**Görev**: Verilen metnin "Şubat   2012  maaş" sözcüklerini içeren yerle açılıp "az maaş alıyorlardı." ile kapanan bölümünü, "Şubat" yerine "Mart" koyarak yeniden yazın.

───── Verilen metin ─────

29.02.2012 - 02:33
Okunma (1702)
Yorum (0)
Paylaş

Öğretmeni Alay Konusu Yapmayın

Öğretmeni Alay Konusu Yapmayın

“Eğitimde atılım yapmak istiyorsak, öğretmenin statüsünü arttırmak lazım. Statünün ölçütü de mesleğin ekonomik durumu ile doğru orantılıdır.”

 

Şubat   2012  maaş belgelerini imzalarken  dikkatimi  çekti. Gerçekten gözlerime inanamadım. Göreve  yeni  başlayan veya kıdemi 3-5 yıl olan  öğretmenler  okullarımızdaki  hizmetli ve memurlardan daha az maaş alıyorlardı.

───── Sağlanan veriler ─────

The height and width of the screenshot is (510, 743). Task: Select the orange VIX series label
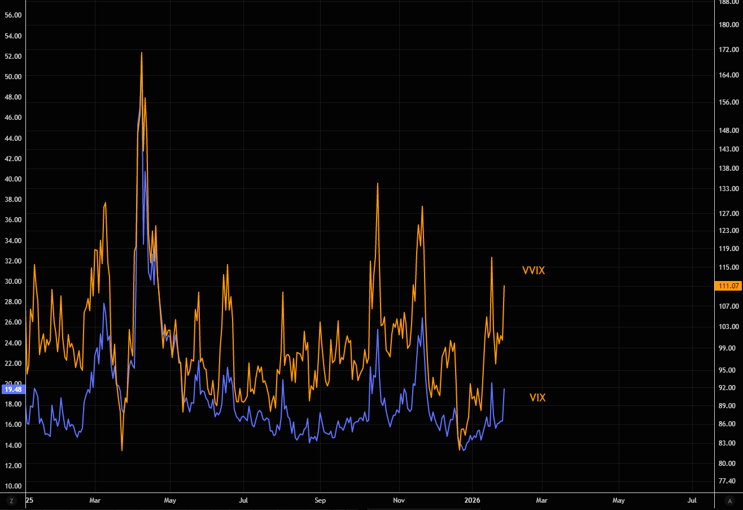click(x=537, y=397)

─────

**Beklenen yanıt**:
Mart   2012  maaş belgelerini imzalarken  dikkatimi  çekti. Gerçekten gözlerime inanamadım. Göreve  yeni  başlayan veya kıdemi 3-5 yıl olan  öğretmenler  okullarımızdaki  hizmetli ve memurlardan daha az maaş alıyorlardı.